Any reply will be highly appreciated!

Cheers,

Rui

At one node on your grid, replace the finite difference approximation to the LaPlace equation with P = P_reference.

In other words, you don't update it, you freeze it. For direct methods, I think you must do this to avoid a singular coefficient matrix.

For an iterative solution (relaxation for example), you'll obtain a value for the reference node, p = p_rn.

Use this to correct the entire pressure field by

p_node = p_reference - p_rn .

You'll probably get other suggestions ...

Thank you very much, otd! Freeze it? You mean using the matrix, changing the diagonal entry into 1, and other entry into 0? But in this way, when I calculate the pressure gradient, I will have trouble. I need the pressure gradient to correct the velocity, which is the projection method to couple velocity and pressure.

For an iterative solution, what is it? Can you provide more details??

Change the diagonal to 1, the RHS to P_reference (which could of course be 0). Then use the calculated value (P_reference) at that point for your corrections.

I'm not on top of the latest relaxation schemes (including multi-grid). My experience is that relaxation is tolerant of what would be a singular matrix.

You can learn a lot about these things with small 2-d heat conduction simulations. Numerical analysis books (maybe online course notes) will tell you a lot about relaxation schemes, which you can try out on a PC with a relatively small investment of your time.

When you're done, you'll know as much as most of the rest of us!

Good luck.

Thank you very much!!!!!

But the thing is I am using projection method to update velocity from pressure field, which means I calculate a intermedia velocity, U*, from momentum equation, but without pressure gradient, and then solve poisson euqation to get the pressure, afterwards use the pressure gradient to correct U* to get U(n+1).

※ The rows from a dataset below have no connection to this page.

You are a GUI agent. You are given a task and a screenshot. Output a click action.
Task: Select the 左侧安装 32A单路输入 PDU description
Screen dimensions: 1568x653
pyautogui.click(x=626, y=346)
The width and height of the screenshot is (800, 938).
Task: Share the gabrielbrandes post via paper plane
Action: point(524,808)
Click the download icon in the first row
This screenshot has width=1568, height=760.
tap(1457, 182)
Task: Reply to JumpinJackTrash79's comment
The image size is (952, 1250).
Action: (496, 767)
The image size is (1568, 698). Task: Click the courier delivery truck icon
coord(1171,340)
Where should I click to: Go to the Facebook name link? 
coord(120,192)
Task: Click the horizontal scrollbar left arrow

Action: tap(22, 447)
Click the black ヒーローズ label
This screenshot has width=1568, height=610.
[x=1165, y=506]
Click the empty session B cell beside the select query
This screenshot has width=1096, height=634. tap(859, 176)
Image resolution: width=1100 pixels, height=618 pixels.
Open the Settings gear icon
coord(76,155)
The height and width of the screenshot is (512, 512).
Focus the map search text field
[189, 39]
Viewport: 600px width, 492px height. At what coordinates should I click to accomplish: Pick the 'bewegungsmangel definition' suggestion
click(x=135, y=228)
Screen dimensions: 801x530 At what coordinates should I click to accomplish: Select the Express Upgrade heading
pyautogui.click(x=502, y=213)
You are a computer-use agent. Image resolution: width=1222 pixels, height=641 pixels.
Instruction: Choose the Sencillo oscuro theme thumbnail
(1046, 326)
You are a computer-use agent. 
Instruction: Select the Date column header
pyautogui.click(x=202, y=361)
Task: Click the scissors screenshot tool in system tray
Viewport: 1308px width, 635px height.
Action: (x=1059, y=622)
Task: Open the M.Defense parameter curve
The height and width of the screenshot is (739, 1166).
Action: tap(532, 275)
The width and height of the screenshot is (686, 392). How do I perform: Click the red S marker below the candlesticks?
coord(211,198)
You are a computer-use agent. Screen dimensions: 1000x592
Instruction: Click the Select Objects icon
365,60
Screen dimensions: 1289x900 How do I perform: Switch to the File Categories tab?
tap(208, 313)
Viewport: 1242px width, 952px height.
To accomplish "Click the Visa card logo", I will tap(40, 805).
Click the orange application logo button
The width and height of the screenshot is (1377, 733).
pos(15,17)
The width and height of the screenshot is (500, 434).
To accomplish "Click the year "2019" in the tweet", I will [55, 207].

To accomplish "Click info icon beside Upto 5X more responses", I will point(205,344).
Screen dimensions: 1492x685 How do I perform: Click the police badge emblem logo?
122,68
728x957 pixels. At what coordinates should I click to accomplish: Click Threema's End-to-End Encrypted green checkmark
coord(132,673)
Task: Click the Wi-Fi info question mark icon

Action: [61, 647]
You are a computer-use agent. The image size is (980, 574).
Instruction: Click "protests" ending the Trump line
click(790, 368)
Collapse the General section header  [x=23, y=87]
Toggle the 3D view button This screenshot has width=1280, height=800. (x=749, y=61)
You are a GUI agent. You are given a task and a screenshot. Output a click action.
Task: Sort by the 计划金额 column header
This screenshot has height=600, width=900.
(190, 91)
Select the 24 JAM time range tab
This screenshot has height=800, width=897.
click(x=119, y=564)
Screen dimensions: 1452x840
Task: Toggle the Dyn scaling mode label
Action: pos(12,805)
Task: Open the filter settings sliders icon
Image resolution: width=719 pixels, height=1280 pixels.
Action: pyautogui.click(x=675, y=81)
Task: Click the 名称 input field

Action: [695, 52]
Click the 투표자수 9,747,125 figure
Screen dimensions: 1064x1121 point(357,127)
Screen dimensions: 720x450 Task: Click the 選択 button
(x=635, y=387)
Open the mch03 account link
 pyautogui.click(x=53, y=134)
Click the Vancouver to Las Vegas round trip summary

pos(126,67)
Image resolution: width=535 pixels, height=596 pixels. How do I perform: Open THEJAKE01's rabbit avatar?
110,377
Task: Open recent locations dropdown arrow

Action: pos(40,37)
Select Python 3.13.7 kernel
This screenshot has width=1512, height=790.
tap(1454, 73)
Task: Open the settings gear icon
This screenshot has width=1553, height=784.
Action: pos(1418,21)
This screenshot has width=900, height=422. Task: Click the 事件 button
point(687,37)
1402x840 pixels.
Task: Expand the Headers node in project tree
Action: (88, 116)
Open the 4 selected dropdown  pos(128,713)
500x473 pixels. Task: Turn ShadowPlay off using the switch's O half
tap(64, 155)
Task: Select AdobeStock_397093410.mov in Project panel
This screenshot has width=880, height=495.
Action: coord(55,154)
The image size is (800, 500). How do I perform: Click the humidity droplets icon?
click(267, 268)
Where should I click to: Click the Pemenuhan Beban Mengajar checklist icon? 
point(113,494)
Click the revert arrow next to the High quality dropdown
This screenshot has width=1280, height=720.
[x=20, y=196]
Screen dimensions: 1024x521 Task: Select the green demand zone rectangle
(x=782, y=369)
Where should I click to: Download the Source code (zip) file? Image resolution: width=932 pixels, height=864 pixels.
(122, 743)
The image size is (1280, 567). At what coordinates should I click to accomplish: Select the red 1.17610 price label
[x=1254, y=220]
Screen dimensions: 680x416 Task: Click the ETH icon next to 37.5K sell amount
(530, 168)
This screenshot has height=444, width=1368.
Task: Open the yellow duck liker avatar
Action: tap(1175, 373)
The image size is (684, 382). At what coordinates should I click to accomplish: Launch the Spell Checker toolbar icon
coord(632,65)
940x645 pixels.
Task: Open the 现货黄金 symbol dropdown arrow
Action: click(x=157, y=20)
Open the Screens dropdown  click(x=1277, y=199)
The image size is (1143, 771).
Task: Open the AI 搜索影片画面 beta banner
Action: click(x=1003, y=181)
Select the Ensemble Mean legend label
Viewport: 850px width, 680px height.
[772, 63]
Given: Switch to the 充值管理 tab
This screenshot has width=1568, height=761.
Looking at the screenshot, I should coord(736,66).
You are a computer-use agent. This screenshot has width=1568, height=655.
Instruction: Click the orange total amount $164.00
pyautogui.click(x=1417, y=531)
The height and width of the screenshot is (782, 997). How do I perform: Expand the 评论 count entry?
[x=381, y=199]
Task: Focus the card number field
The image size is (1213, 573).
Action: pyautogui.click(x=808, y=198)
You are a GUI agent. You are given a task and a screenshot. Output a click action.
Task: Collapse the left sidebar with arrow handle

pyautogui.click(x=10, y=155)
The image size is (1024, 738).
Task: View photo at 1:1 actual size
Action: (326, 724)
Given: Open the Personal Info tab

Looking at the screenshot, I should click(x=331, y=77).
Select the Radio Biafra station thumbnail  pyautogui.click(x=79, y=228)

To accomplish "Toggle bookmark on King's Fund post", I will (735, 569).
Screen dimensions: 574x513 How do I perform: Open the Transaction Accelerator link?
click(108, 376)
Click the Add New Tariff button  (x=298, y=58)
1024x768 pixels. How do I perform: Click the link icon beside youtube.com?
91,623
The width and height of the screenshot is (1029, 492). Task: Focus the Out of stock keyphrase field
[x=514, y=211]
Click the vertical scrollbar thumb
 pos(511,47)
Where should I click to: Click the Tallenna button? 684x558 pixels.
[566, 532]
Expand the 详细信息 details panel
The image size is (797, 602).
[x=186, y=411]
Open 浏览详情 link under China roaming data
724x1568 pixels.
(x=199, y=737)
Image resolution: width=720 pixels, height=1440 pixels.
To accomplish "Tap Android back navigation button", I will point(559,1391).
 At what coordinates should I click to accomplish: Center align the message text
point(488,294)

So if I cannot update the pressure at the reference point, I cannot get an accurate U(n+1). The error will turned to be very big, even I use interpolation to update the pressure very time step. Is there any other way to update the pressure at the reference point??

Many thanks in advance!

In my experience, the pressure equation can be solved using iterative methods such as SOR (successive over-relaxation), ADI (alternating direction implicit) WITHOUT pinning a reference pressure. What counts is the gradient (numerically the difference in pressure between neighboring nodes).

I haven't tried multi-grid but someone in the cfd-online community surely has.

My level of linear algrebra experience (solution of simultaneous equations using direct solvers) requires passing a non-singular matrix the solver (pinning one value for instance) to obtain a unique solution.

Perhaps someone else on the forum has some suggestions for you.

Yes. But in FD, for a fully wall-bounded case, if we do not specify a pressure reference point, the linear problem will be ill-conditioned. Poisson equation is a second derivative equation, but at the boundary, we only have dp/dn = 0, the homogeneous Neumann boundary condition. So we need a reference point to get a unique result.

I think we are talking about different things, otd.

thank you very much for the suggestion!!!

I've assumed that you're interested in incompressible flows here - you're not solving for energy transport and an equation of state. In particular, you have a fluid/flow combination in which density variation is negligible. Is this the case?

If so, the pressure LEVEL is arbitrary. Only the pressure GRADIENT is unique.

To show this, assume that you calculate a pressure field that satisfies the Poisson equation grad p = D*rho/delt. Call that solution p*(x,y). Add ANY constant to that, PP(x,y) = p*(x,y) + p_const. Because grad p_const = 0, PP(x,y) also satisfies the Poisson equation.

If you are comparing to data (a tranducer reading at one point in the flow for example), use that to determine p_const.

If in fact you have a compressible fluid/flow problem, that's a whole different discussion.

But the thing is for finite difference method, in a fully wall-bounded domain, you cannot solve the Poisson equation without any Dirichlet boundary condition. So we need specify a point with a guessed pressure. The problem arises here that how we can update the pressure at this point?

[Mehr]

Hello,
I followed your discussions. I have exactly the same problem with the Poisson equation of the projection method for incompressible Navier-Stokes. @Rui: How did you solve the problem?
Thanks in advance